--- Work to be completed ---
Extend the passage criticizing LeVine by writing what comes after its last sentence.

--- Text section ---
------------------------

When not hobnobbing with aging rock glitterati, LeVine attempts to revive the fortunes of fading stars of a different sort. Four days after 9/11, he complained that “figures like Noam Chomsky or Edward Said” were “shunned by the mainstream media here…When was the last time a voice like theirs was on the NewsHour or Nightline?” LeVine makes no mention of the fact that Chomskyites and Saidists have placed Middle East Studies departments in American universities into an ideological straitjacket that would have made Stalin blush — a straitjacket that LeVine himself seems to find quite comfortable. He has, after all, himself carried the message of his poor shunned heroes Chomsky and Said onto NewsHour (several times) and the O’Reilly Factor, as well as (inevitably) National Public Radio and other more or less mainstream outlets. LeVine has made these discredited humbugs cool again.

------------------------

--- Dataset records ---
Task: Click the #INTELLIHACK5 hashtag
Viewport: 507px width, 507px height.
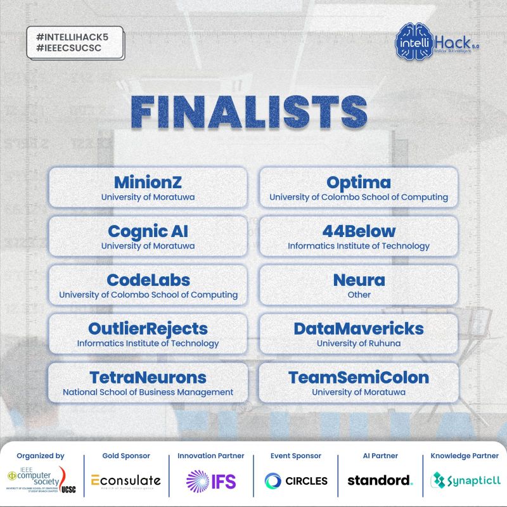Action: (x=73, y=37)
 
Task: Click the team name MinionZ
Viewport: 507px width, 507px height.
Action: (x=148, y=183)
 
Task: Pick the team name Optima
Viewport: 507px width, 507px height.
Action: (x=359, y=183)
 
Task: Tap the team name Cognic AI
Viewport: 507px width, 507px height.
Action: (x=148, y=231)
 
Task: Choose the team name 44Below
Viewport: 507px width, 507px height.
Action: (x=359, y=231)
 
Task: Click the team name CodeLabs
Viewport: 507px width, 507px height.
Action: (x=148, y=280)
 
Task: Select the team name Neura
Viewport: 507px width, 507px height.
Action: (x=359, y=280)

------------------------

--- Response for this exercise ---
Of course, you don’t get to be a wunderkind these days for nothing. LeVine owes his status to his willingness to place the responsibility for the strife between the West and the Islamic world squarely on the shoulders of the West. American hawks, he says, have built a myth around Osama: “age-old clichés, truisms and convenient misconceptions about the Middle East and Islam have been wrapped around the persona of Osama bin Laden to drum up patriotism and beat down questioning voices.” They have used this myth to mask their imperialist intentions; despite mounting evidence of the true dimensions of Saddam’s murderous tyranny, LeVine is certain that America has no good motives for being in Iraq, and looks to the UN as Iraq’s last hope: “Can Iraqi society challenge the violent calculus of US military planners and insurgents alike with a vision of a future free of occupation and autocracy, corruption and extremism? More than wishing the Iraqis well, the international community needs to get its hands dirty to ensure that they have a fighting chance.”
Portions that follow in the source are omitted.